-- TASK REQUIREMENTS --
Below are some records. Say in a single number how many of their lines include the word "entry".

___ DATA UNDER STUDY

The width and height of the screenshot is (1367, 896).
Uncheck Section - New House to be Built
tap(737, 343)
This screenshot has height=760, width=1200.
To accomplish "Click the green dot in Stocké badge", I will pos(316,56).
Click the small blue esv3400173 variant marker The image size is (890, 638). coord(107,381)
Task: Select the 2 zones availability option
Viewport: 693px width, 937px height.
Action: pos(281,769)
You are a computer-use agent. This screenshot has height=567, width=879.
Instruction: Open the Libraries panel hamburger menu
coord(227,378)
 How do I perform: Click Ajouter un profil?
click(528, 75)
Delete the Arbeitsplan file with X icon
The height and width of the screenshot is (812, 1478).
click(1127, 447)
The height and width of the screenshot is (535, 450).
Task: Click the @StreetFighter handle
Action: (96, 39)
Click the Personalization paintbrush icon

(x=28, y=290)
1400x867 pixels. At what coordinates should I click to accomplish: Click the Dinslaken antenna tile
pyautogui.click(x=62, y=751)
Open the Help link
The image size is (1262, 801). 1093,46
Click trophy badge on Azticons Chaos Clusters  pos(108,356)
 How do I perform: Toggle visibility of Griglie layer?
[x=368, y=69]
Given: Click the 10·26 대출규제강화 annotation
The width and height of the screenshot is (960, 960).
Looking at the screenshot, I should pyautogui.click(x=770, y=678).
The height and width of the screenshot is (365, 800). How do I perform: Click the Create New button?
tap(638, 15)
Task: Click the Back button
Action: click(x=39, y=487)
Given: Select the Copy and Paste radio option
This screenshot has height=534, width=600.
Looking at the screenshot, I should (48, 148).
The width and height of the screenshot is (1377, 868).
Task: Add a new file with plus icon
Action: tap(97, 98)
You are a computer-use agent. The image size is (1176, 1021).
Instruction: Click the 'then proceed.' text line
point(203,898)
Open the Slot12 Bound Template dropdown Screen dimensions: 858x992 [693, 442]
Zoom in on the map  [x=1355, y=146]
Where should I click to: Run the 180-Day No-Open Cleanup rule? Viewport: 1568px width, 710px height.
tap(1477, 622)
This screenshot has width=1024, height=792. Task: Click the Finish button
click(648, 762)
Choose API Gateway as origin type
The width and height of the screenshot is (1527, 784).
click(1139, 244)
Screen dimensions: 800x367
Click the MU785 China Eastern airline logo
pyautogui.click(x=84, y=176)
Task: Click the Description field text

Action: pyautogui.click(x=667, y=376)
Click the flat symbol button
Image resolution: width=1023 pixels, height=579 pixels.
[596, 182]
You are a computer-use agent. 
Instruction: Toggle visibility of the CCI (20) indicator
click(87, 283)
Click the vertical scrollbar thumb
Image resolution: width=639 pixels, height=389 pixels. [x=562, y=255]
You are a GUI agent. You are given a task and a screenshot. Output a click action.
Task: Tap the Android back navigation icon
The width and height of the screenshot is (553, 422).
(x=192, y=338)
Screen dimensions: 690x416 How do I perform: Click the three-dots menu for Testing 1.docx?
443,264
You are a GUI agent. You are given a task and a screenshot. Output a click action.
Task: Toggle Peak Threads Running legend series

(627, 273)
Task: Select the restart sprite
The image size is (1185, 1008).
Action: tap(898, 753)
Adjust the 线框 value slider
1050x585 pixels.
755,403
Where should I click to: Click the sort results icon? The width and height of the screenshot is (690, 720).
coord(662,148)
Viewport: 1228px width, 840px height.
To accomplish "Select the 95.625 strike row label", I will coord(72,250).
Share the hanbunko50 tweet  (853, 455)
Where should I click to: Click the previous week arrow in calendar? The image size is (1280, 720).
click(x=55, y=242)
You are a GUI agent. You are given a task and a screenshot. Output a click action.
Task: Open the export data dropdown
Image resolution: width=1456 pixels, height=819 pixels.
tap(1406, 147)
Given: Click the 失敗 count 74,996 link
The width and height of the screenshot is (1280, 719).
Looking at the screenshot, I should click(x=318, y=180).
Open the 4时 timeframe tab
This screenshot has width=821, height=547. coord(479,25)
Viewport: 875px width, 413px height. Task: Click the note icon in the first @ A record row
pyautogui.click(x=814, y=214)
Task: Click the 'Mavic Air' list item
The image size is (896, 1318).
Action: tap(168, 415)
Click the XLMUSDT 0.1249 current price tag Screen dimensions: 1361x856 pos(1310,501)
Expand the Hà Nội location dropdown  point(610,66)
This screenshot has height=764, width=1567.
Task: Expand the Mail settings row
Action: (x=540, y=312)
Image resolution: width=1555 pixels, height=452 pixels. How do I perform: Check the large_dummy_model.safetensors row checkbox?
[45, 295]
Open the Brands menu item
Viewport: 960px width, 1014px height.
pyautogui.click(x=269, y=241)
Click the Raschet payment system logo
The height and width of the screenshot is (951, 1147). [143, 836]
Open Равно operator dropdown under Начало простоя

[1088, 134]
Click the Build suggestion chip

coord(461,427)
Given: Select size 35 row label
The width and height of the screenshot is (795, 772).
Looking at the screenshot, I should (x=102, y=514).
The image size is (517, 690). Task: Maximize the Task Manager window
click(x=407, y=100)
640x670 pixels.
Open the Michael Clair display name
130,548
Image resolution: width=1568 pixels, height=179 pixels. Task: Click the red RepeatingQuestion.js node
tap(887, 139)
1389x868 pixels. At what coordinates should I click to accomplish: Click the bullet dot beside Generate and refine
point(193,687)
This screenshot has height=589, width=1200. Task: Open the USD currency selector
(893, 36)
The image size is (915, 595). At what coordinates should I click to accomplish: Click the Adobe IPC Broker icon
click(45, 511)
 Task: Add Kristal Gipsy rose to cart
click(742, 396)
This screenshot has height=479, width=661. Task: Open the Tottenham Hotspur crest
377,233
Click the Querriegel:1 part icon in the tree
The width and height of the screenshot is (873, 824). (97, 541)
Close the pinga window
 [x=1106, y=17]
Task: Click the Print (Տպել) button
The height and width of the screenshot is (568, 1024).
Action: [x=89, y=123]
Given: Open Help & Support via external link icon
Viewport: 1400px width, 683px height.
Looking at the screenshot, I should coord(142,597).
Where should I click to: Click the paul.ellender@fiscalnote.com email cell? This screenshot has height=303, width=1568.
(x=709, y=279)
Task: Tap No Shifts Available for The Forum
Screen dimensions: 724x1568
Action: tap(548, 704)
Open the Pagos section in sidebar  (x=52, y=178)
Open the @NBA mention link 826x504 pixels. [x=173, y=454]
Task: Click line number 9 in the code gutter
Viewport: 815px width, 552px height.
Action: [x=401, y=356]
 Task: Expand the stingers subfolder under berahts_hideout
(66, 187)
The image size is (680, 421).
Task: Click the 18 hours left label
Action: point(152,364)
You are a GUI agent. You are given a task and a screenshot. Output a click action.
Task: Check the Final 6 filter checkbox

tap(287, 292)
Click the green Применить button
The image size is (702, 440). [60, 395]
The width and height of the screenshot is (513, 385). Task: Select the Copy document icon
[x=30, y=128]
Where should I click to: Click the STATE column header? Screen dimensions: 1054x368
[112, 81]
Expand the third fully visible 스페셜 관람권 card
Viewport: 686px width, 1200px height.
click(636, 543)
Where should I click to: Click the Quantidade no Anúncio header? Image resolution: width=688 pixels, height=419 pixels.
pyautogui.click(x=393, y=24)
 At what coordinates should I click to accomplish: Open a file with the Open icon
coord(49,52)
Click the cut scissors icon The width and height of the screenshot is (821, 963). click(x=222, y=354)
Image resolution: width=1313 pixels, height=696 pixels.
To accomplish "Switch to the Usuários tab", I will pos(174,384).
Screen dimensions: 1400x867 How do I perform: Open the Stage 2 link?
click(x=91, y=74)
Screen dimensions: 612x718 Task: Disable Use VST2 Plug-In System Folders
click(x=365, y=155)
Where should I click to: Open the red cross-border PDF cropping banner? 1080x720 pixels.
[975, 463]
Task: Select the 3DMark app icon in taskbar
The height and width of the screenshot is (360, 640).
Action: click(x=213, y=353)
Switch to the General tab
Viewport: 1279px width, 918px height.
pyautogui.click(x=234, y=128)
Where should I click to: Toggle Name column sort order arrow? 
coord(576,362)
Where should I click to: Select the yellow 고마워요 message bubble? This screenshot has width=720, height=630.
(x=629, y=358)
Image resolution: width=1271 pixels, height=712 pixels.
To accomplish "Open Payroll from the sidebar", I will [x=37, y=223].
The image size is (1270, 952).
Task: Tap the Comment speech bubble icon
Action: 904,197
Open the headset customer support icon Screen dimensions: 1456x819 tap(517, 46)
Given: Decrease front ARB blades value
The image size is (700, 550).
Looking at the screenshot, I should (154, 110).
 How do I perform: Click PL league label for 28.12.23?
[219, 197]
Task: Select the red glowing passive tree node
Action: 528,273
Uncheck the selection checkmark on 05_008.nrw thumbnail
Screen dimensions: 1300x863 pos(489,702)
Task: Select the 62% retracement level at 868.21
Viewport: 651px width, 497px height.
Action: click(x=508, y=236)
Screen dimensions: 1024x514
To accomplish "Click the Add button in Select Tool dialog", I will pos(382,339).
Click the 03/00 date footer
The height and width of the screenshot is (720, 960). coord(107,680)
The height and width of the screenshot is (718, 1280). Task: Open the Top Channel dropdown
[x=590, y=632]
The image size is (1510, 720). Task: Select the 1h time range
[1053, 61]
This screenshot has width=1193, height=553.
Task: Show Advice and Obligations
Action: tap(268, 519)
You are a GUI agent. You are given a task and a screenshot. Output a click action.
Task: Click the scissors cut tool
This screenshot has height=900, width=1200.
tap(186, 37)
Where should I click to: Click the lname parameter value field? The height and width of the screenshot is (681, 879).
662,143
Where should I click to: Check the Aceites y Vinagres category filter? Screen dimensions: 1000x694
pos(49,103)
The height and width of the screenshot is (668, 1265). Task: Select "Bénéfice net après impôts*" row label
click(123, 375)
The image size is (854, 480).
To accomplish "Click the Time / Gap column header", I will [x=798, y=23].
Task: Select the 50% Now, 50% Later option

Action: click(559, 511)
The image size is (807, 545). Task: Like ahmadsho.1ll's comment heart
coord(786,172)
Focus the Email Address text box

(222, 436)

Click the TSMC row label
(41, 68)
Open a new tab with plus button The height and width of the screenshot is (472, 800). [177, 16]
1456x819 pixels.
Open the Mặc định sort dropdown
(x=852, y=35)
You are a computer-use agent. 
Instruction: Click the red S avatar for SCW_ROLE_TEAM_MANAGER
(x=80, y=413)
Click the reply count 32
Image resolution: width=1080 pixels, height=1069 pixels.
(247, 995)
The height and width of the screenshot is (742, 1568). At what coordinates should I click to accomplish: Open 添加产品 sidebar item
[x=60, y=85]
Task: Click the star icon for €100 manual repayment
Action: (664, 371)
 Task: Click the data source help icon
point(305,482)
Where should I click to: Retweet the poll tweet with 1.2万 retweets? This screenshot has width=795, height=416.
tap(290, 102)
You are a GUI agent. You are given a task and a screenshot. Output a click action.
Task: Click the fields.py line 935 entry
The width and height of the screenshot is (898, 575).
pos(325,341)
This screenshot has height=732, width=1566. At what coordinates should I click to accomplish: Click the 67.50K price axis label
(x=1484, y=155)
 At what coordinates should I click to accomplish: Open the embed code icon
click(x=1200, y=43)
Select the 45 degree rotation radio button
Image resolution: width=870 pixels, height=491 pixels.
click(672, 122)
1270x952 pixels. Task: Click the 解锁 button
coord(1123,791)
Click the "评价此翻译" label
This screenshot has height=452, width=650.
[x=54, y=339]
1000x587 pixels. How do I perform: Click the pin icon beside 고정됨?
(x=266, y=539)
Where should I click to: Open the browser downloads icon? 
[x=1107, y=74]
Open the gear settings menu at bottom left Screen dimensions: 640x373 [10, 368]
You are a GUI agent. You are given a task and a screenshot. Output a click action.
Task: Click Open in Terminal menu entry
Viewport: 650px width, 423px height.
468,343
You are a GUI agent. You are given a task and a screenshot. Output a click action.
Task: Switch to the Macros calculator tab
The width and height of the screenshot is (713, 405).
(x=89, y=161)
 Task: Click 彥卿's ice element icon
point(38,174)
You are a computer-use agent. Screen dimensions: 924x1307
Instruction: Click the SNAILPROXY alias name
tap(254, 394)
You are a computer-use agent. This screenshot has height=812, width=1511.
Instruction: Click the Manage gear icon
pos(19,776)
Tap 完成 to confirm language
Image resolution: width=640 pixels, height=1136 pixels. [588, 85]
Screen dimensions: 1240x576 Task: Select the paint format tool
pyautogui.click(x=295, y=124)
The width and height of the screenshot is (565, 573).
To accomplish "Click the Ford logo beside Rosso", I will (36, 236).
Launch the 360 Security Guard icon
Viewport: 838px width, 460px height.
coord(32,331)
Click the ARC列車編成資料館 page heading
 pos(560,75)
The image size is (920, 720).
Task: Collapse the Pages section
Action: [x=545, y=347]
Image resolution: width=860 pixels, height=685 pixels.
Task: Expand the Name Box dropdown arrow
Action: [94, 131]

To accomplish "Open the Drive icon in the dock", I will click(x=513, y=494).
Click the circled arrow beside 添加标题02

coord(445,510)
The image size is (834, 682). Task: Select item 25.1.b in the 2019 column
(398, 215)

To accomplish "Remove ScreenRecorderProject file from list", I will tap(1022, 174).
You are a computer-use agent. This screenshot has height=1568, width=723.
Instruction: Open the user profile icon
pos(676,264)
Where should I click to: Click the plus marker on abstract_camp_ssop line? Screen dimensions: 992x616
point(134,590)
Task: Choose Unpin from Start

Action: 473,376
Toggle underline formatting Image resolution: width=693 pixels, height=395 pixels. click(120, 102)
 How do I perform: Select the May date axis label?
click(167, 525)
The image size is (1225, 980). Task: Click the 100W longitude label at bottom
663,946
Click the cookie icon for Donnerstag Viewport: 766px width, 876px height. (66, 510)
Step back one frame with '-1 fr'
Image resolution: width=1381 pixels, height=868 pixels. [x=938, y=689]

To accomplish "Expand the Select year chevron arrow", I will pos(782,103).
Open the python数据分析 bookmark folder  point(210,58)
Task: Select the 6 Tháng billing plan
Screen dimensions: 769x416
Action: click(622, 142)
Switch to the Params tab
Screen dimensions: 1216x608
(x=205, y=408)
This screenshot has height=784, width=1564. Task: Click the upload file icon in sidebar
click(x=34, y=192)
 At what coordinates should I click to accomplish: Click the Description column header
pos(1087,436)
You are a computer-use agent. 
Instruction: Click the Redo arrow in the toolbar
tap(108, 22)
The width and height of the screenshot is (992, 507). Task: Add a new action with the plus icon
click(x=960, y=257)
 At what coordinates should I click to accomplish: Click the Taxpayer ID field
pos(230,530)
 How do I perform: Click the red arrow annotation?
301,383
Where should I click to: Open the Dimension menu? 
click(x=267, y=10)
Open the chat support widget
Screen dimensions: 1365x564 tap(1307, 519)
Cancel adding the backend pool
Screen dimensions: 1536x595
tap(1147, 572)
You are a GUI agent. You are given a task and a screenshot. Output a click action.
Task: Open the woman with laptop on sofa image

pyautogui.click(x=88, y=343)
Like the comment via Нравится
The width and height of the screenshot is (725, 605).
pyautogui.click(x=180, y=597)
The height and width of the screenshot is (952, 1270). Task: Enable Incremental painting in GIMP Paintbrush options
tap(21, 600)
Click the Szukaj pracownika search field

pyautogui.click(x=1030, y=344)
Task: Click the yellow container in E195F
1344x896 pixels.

______

-- RESPONSE TO THIS EXERCISE --
2